现代麻醉学是一门年轻的综合性学科,它涉及临床麻醉、急救复苏、重症监测、疼痛治疗等诸多方面。随着人民生活水平的不断提高,健康意识的逐渐增强,医疗技术的突飞猛进,手术病人的麻醉安全、质量保证已受到前所未有的关注。

本书中的编者都是来自临床一线的医务工作者,他们不断总结临床经验,结合自身实践,同时参阅了国内外近年来有关麻醉安全与质量管理的新理论、新经验认真完成本书的编著。力求使本书突出科学性、创新性,具有一定的实用性;力求本书内容夯实基础、层次深入、覆盖面广。本书共分六篇:分别介绍了现代麻醉的相关内容;麻醉前评估;疑难危重病人的麻醉;相关专业的麻醉新进展及争议问题;麻醉相关技术及围术期麻醉不良事件。
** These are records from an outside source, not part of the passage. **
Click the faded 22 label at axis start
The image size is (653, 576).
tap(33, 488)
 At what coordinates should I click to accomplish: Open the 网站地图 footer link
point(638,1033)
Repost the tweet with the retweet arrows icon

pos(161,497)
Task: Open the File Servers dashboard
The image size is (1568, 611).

本书参阅借鉴了国内外专家、学者、前辈们的论著,在此编者一并致以万分感谢。再者,由于编者水平有限,书中难免有错误的地方,望广大读者同道们不吝赐教,以求斧正。编者2012年11月第一篇现代麻醉学领域第一章麻醉学工作范畴

现在我们都习惯把给外科病人开刀的地方叫手术室(operating room),美国人通常简称OR,这是从事麻醉工作的医生的主要工作场所,英国人则把手术室叫剧场(theater),原因是在早年的手术场所中,外科医生在这个场所的中央表演手术,实习医生则站在周围的阶梯上观看手术,看起来这个手术场所跟剧场相似而得名。然而,这种“剧场”给人带来的恰恰与文艺演出相反。由于那时麻醉术尚处于原始阶段,麻醉更多地与死亡和痛苦联系在一起。没有人怀疑现代麻醉学是外科学得以迅猛发展的重要基础,现代医院中大约有一半的病人要接受麻醉医生的评估和治疗。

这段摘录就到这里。